O povão do bairro Espinheiros invadiu ontem a sede da fundação do Meio Ambiente de Itajaí (Famai) pra uma reunião com os donos da fábrica de barcos Fibrafort. Os moradores reclamam que a empresa polui o meio ambiente e solta um cheiro de tinta que tá matando o pessoal. O mandachuva da Famai, Nilton Dauer, evitou a brigaceira e, depois de muito conversê, o pessoal chegou num acordo.

Segundo Mohamed Auda, 41 anos, comerciante e líder comunitário, o perrengue se arrasta desde 2006. “Conversei com eles (donos) diversas vezes antes de vir na Famai. Fizemos reclamações, reuniões, mas eles não tão nem aí, levam com a barriga. Prometeram mil coisas e, depois de quatro anos, nada mudou”, reclama o chefão da comunidade.

Já o aposentado Elmutt Soares, 75 anos, diz que está com problemas de saúde por causa dos produtos químicos. “Não consigo dormir de jeito nenhum. Entra aquele cheiro e me falta ar”, diz.

Uma vistoria realizada pela Famai na segunda-feira deu razão pro povão. Os fiscais constataram que a lixarada produzida durante a fabricação dos barcos fica no chão puro e a céu aberto. Os barnabés também chegaram à conclusão que a chaminé do local de pintura das embarcações não tem o filtro necessário e esse deve ser o motivo da catingueira de tinta na região. Pra completar, a licença de funcionamento da empresa tá vencida.

O superintendente da Famai disse que a última licença da empresa foi caneteada pela fundação do Meio Ambiente (Fatma), quando o órgão estadual ainda era responsável pelo assunto, em 29 de setembro de 2006. A Famai só autorizará a empresa a funcionar, depois que eles derem um jeito nos perrengues encontrados pela fiscalização.

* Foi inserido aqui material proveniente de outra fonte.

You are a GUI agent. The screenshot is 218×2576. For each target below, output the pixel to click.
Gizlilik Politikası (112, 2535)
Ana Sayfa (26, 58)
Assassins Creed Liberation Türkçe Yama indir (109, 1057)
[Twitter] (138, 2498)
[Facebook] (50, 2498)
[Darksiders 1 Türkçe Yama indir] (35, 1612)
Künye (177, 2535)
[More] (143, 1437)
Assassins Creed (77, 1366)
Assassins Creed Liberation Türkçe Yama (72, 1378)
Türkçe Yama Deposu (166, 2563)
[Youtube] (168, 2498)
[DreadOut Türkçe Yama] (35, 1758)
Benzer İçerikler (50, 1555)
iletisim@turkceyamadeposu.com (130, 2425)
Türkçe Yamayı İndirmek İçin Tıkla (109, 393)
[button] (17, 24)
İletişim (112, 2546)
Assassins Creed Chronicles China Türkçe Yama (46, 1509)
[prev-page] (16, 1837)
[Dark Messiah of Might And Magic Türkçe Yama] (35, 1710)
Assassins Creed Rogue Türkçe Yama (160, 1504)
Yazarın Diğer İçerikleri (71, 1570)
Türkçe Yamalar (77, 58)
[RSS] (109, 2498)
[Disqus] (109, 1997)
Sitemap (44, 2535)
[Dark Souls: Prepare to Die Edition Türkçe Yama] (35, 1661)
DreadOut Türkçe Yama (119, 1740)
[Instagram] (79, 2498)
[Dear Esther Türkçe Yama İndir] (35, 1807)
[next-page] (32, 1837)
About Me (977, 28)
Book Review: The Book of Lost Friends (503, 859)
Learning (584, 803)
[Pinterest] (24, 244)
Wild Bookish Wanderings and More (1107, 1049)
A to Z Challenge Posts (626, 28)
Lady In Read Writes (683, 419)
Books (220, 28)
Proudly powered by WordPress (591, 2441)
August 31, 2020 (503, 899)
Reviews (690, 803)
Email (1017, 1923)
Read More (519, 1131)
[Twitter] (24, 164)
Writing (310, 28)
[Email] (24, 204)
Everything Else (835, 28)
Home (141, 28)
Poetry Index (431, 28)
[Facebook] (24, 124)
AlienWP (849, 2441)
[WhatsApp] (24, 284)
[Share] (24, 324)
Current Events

Os proprietários da Fibrafort, Márcio Brida e Alexandre Gomes, afirmaram que vão cumprir as exigências pra resolver a treta. “Pra nós tudo isso é novo. Faremos tudo para resolver os problemas da comunidade. Não negligenciamos nada e desconheço qualquer tipo de ação ou processo contra nós em qualquer esfera”, disse Gomes.

Depois de quase 2h30 de reunião, ficou acertado que segunda-feira os barnabés da Famai entregarão um laudo técnico aos empresários com todos os itens que precisam ser alterados na empresa.

Só com a bizolhada de segunda-feira, a Fibrafort já vai ter que guardar sua lixarada num local devidamente impermeabilizado e coberto, apresentar comprovação de coleta da nojeirada e de todos os resíduos perigosos e apresentar laudos sobre a poluição do ar que o povo do Espinheiros respira.